In certain disease states, an infective cause of enterocolitis has been clearly established although the pathological appearances may be remarkably similar to those of ischaemia. Neonatal necrotising enterocolitis occurs in an epidemic fashion and outbreaks on neonatal units can be controlled by attention to sterile precautions, although no single microorganism has been implicated in the aetiology of this condition.11 A specific clostridial toxin has however been implicated in the pathogenesis of Pigbel, a necrotising jejunoileitis syndrome that occurs in the highlands of Papua New Guinea, and vaccination against this agent appears to prevent the disease.12 Histopathological changes of ischaemia might occur as a result of infection if increased metabolic demands in the mucosa outstrip vascular reserve, or if inflammatory mediators lead to vasoconstriction, as has been postulated in the neonatal form of necrotising enterocolitis.13 In our patient, infection with a toxin producing organism could have occurred as a result of the profound ileus secondary to autonomic (cholinergic) denervation leading to stasis and bacterial overgrowth.14 Indeed, a Gram stain of colonic tissue from this patient did reveal the presence of Gram positive bacilli, but this is a common secondary feature of necrotic bowel mucosa and insufficient evidence for a bacterial aetiology.

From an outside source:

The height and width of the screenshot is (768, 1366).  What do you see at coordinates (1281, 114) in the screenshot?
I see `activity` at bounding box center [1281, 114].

The evidence suggests a primary vascular aetiology in this patient. The presenting location of the condition at the terminal ileum and caecum is consistent with non-occlusive mesenteric ischaemia which has a predilection for this site. The vascular supply to the right colon is variable and the vessels may lack collateral flow by the inconstant development of the marginal artery of Drummond, and therefore behave physiologically as end arteries.15 At the time of reversal of the ileostomy, the bowel was normal, but only a few days later required further resection for ischaemic necrosis, possibly as a result of perioperative hypotension confounding the underlying autoregulatory deficit. Similarly, the time course of the condition, requiring “piecemeal” resection over a period of six months, would support episodic ischaemia.

Non-occlusive mesenteric ischaemia is an important, if rare, diagnosis and with this case report we add autonomic dysfunction as part of the growing list of potential causes.